*EXTRACT:*
○ ○ ○ ○

Example for a file (values1.csv):

Item, avg, max
TT, 3, 5
DD, 3, 6
ZZ, 6, 8
UU, 3, 3
JJ, 1, 5

Example for a predefined order (order.csv). I need all of avg and just a few of max:

DD_avg
ZZ_avg
ZZ_max
TT_avg
TT_max
UU_avg
JJ_avg

Output:

  file_name, DD_avg, ZZ_avg, ZZ_max, TT_avg, TT_max, UU_avg, JJ_avg
  values1.csv, 3, 6, 8, 3, 5, 3, 1
  values2.csv, ...................
  values3.csv, ...................

Is this possible with AWK (or any other Linux command)? My AWK skills are pretty limited, and i don't know how to approach this case. I Would appreciate some help and guidance here.

○ ○ ○ ○

*MATERIAL PROVIDED:*
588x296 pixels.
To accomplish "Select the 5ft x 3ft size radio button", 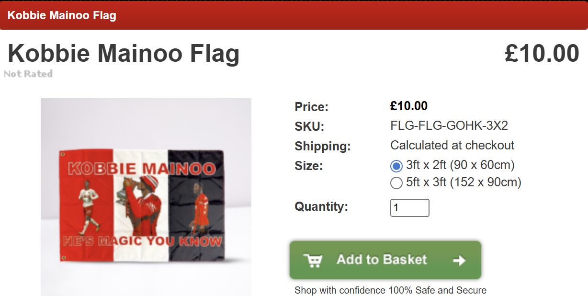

○ ○ ○ ○

*PROBLEM TO WORK ON:*
In the CSV question above, rewrite the paragraph that begins "Is this possible with AWK" in fewer words, keeping its main points.

*OUTPUT OF THE EXERCISE:*
Can AWK or another Linux command do this? My AWK skills are limited and I don't know how to approach it, so I'd welcome help and guidance.